When you set up your Elasticsearch target endpoint, you can specify extra connection attributes. Extra connection attributes are specified by key-value pairs and separated by semicolons.

The following table describes the extra connection attributes available when using an Elasticsearch instance as an AWS DMS source.

Attribute Name Valid Values Default Value and Description

fullLoadErrorPercentage

A positive integer greater than 0 but no larger than 100.

10 – For a full load task, this attribute determines the threshold of errors allowed before the task fails. For example, suppose that there are 1,500 rows at the source endpoint and this parameter is set to 10. Then the task fails if AWS DMS encounters more than 150 errors (10 percent of the row count) when writing to the target endpoint.

errorRetryDuration

A positive integer greater than 0.

300 – If an error occurs at the target endpoint, AWS DMS retries for this many seconds. Otherwise, the task fails.

Limitations When Using Amazon Elasticsearch Service as a Target for AWS Database Migration Service

The following limitations apply when using Amazon Elasticsearch Service as a target:

  • AWS DMS only supports replication of tables with noncomposite primary keys. The primary key of the source table must consist of a single column.
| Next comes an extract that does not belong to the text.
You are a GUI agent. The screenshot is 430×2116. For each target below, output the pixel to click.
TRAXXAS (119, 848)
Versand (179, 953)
  • Elasticsearch uses dynamic mapping (auto guess) to determine the data types to use for migrated data.

  • Elasticsearch stores each document with a unique ID. The following is an example ID.

    "_id": "D359F8B537F1888BC71FE20B3D79EAE6674BE7ACA9B645B0279C7015F6FF19FD"
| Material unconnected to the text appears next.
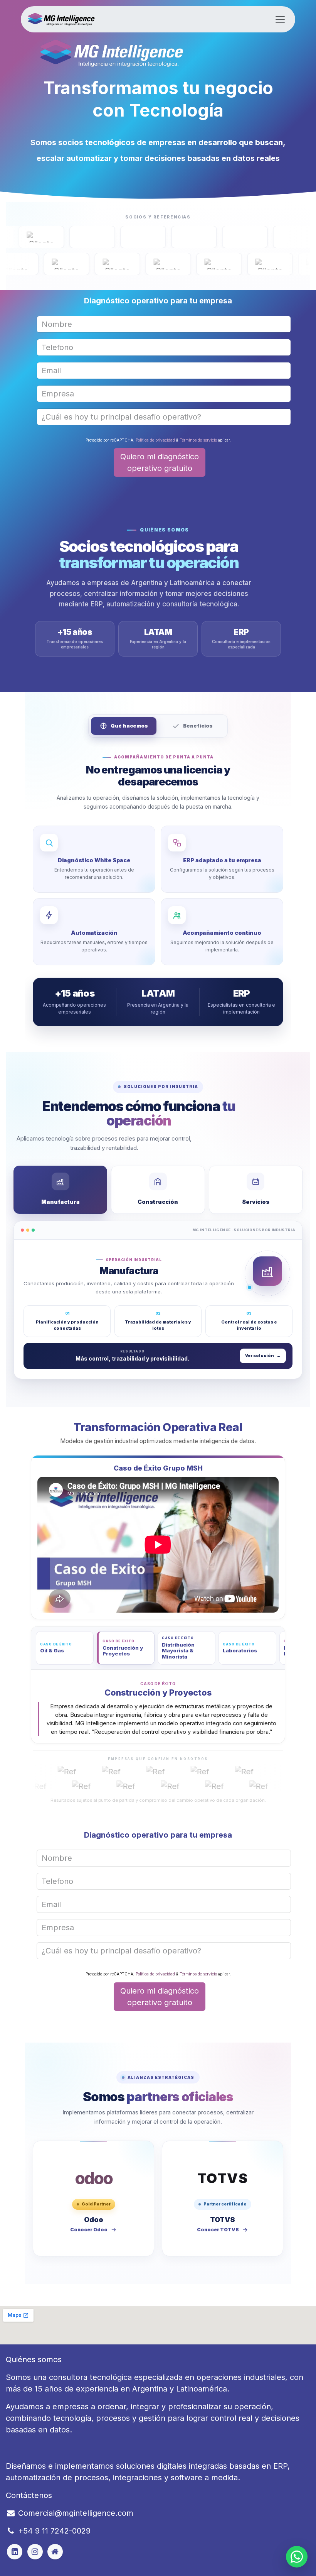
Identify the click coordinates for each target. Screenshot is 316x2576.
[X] (35, 2551)
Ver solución (263, 1355)
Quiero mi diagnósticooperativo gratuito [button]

    Each document ID is 64 bytes long, so anticipate this as a storage requirement. For example, if you migrate 100,000 rows from an AWS DMS source, the resulting Elasticsearch index requires storage for an additional 6,400,000 bytes.

  • With Amazon ES, you can't make updates to the primary key attributes. This restriction is important when using ongoing replication with change data capture (CDC) because it can result in unwanted data in the target. In CDC mode, primary keys are mapped to SHA256 values, which are 32 bytes long. These are converted to human-readable 64-byte strings, and are used as Elasticsearch document IDs.

  • If AWS DMS encounters any items that can't be migrated, it writes error messages to Amazon CloudWatch Logs. This behavior differs from that of other AWS DMS target endpoints, which write errors to an exceptions table.

Target Data Types for Amazon Elasticsearch Service

When AWS DMS migrates data from heterogeneous databases, the service maps data types from the source database to intermediate data types called AWS DMS data types. The service then maps the intermediate data types to the target data types. The following table shows each AWS DMS data type and the data type it maps to in Elasticsearch.

AWS DMS Data Type Elasticsearch Data Type

Boolean

boolean

Date

string

Time

date

Timestamp

date

INT4

integer

Real4

float

UINT4

integer

For additional information about AWS DMS data types, see Data Types for AWS Database Migration Service.